■ **Document extract**
+++++

From education to employment

I Say, Old Sport, Better Careers Advice is on the Way

Neil Wolstenholme, Chairman, Kloodle

“Whenever you feel like criticizing any one . . . just remember that all the people in this world haven’t had the advantages that you’ve had.” Nick’s father from The Great Gatsby

Jay Gatsby could have done with proper career advice. Ok, so he made a fortune after emerging from humble beginnings, but any adviser worth their salt would tell you, bootlegging always ends in tears.

Career guidance is crucial for social mobility. Young people make choices based on what they know and what they think is available to them. In short, their choices are ripe for misconception. After all, ‘you don’t know what you don’t know.

A young person’s knowledge depends on the careers guidance received at college or at home and this is very inconsistent. It means that someone who goes to a school or college in a ‘cold spot’ or does not have access to ‘social capital’ at home will make poorer career choices. This is unfair.

If young people knew what careers options were available to them, then they would be able make more informed choices about which qualifications and routes to take. Instead, children from less advantaged backgrounds tend to make choices based on limited options, believing that family, gender or ethnicity are restricting factors, in turn, conforming to this false ideology.

So, what is Gatsby?

In 2013 Sir John Holman was commissioned by the Gatsby Foundation to research individuals are less likely to make the wrong choices at the beginning of their career preventing difficulties later down the track. It also means that with the right advice, young people can be aspirational and believe that they can achieve their dreams.

There are 8 benchmarks which constitute ‘good practice’ in career guidance. Schools and colleges should use the benchmarks when setting their careers programmes.

The Eight Gatsby Benchmarks of Good Career Guidance

  • A stable careers programme
  • Learning from career and labour market information
  • Addressing the needs of each pupil
  • Linking curriculum learning to careers
  • Encounters with employers and employees
  • Experiences of workplaces
  • Encounters with further and higher education
  • Personal guidance

Few schools meet the benchmarks

The table below shows the percentage of schools currently meeting Gatsby Benchmarks. As you can see, a little over 2% of schools and colleges hit more than 5 of the benchmarks. This illustrates the difficulties schools face when trying to implement these recommendations.

Kloodle Fig1

How can Kloodle help?

+++++

■ **Material supplied**
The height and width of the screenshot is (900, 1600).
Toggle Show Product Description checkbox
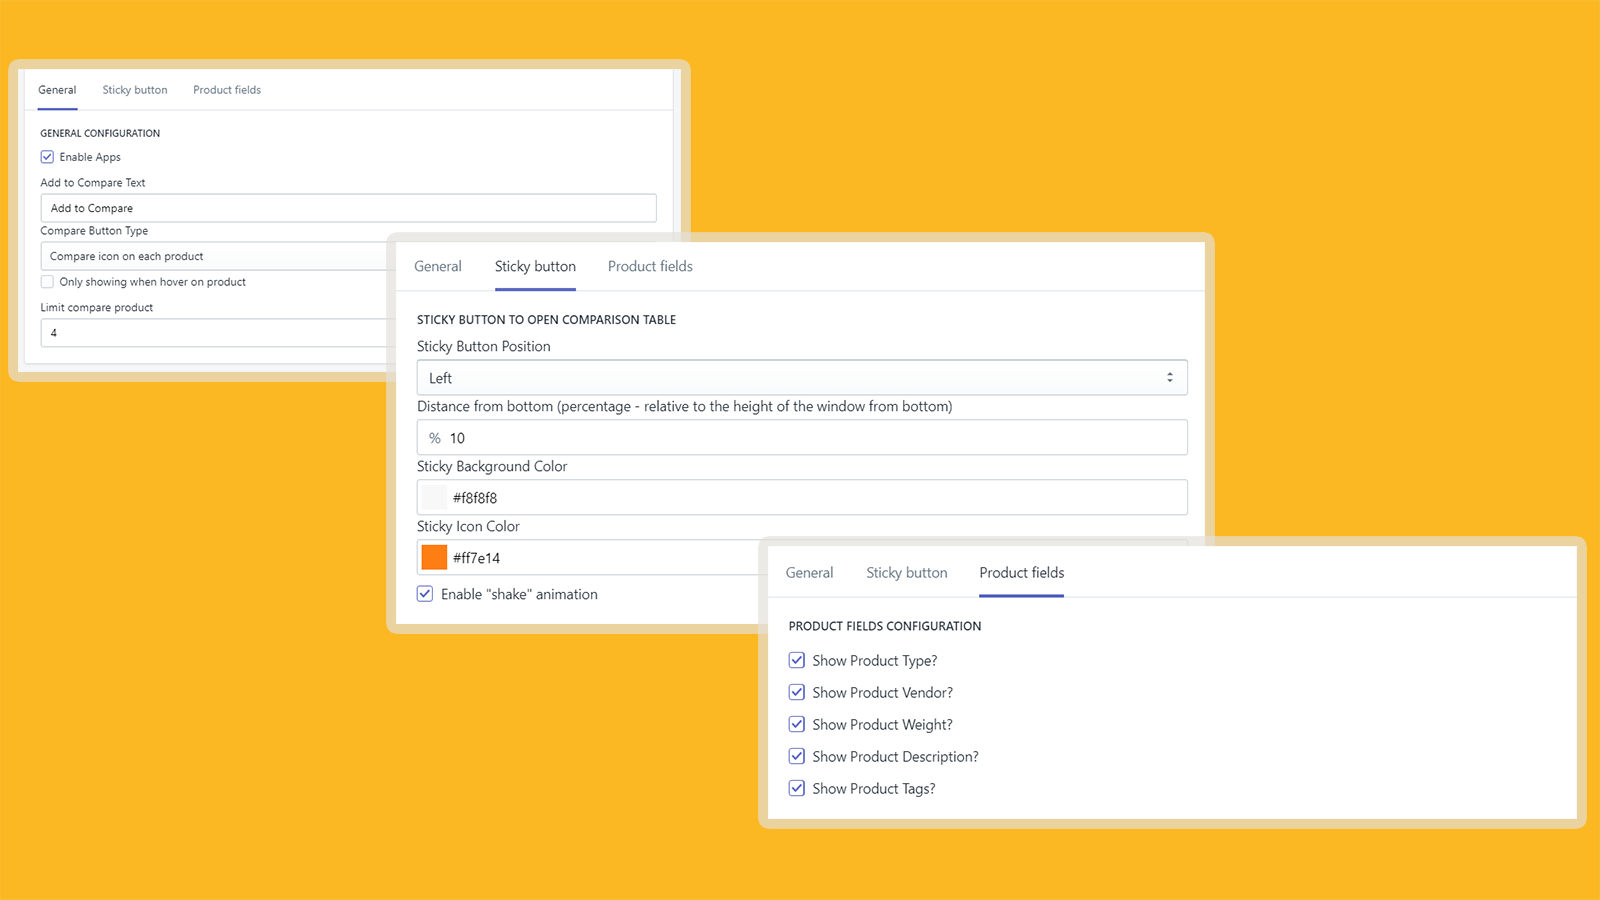797,756
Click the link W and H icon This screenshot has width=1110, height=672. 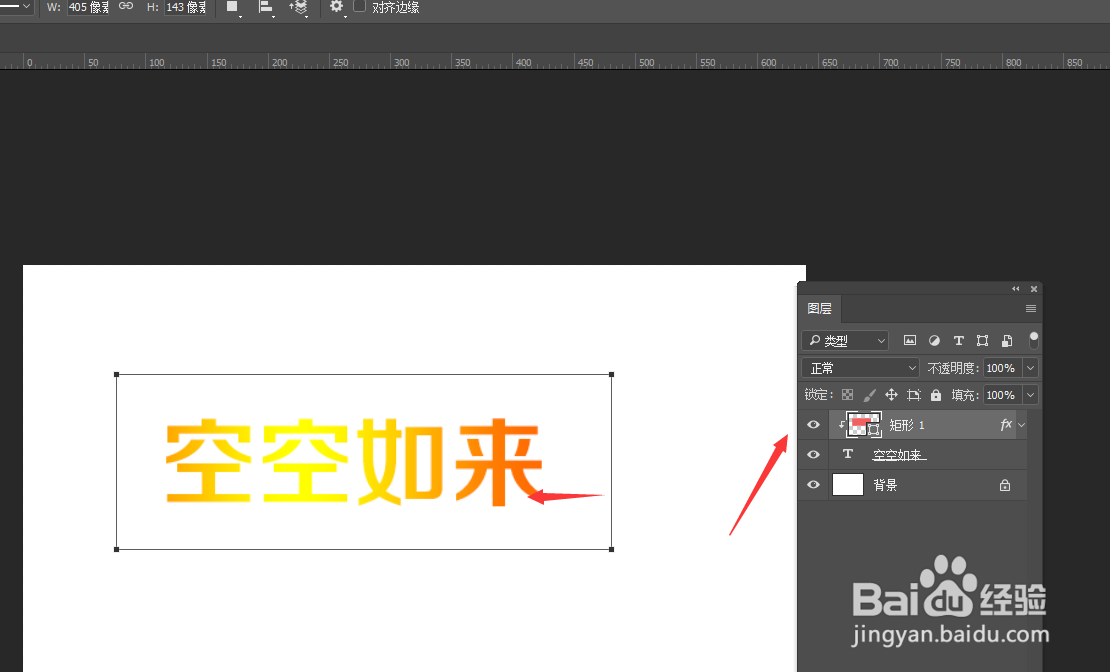tap(126, 7)
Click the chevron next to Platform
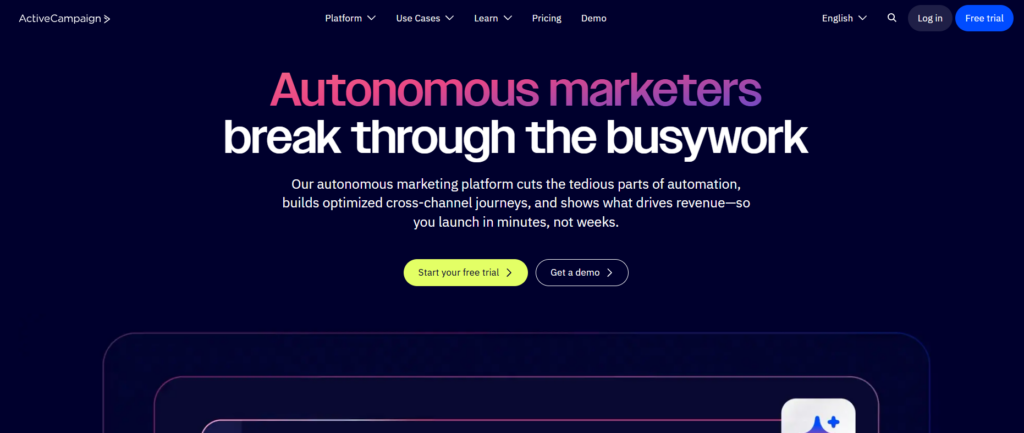The image size is (1024, 433). click(x=371, y=18)
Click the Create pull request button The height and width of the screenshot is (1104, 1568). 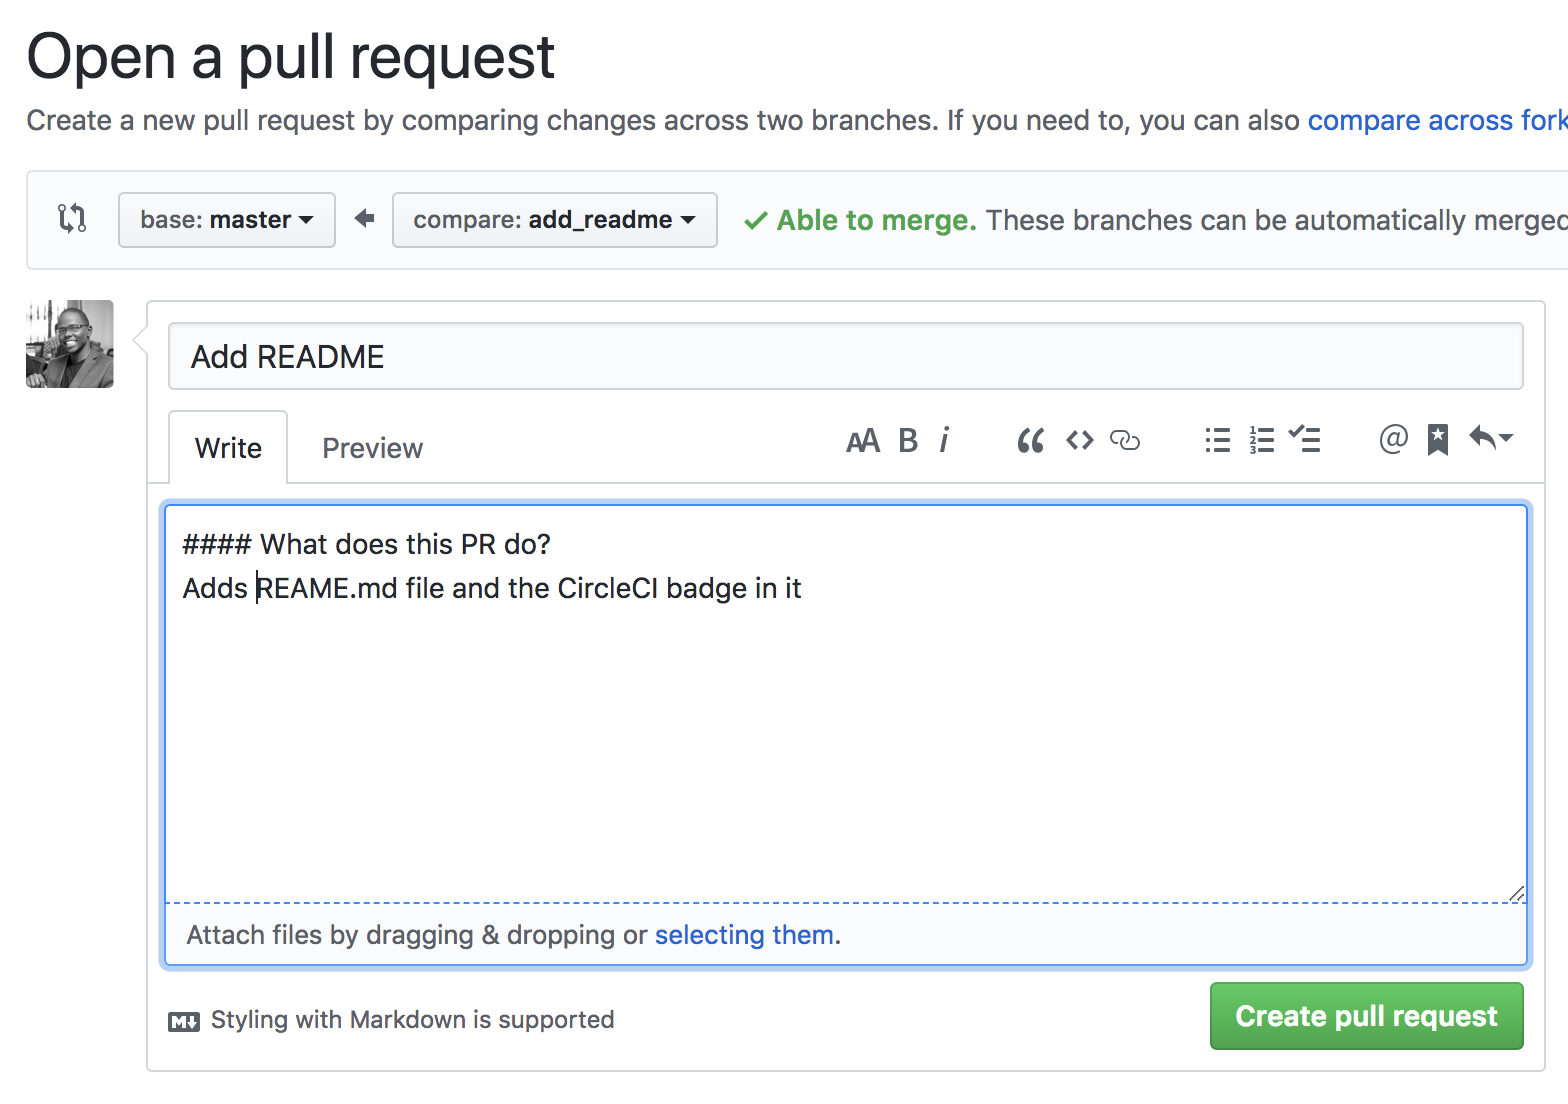tap(1367, 1016)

+++++

■ **Tasks to perform**
1. Answer these questions from the careers advice article, one line each:
(a) What role does Neil Wolstenholme hold at Kloodle?
(b) How many benchmarks make up "good practice" in career guidance?
(c) What share of schools and colleges hit more than 5 of the benchmarks?
2. Reproduce everything in the careers advice article from "The table below" down to "can Kloodle help?".

■ **Full answers**
1.
(a) He is Chairman of Kloodle.
(b) There are 8 benchmarks.
(c) A little over 2% of schools and colleges hit more than 5 of the benchmarks.

2.
The table below shows the percentage of schools currently meeting Gatsby Benchmarks. As you can see, a little over 2% of schools and colleges hit more than 5 of the benchmarks. This illustrates the difficulties schools face when trying to implement these recommendations.

Kloodle Fig1

How can Kloodle help?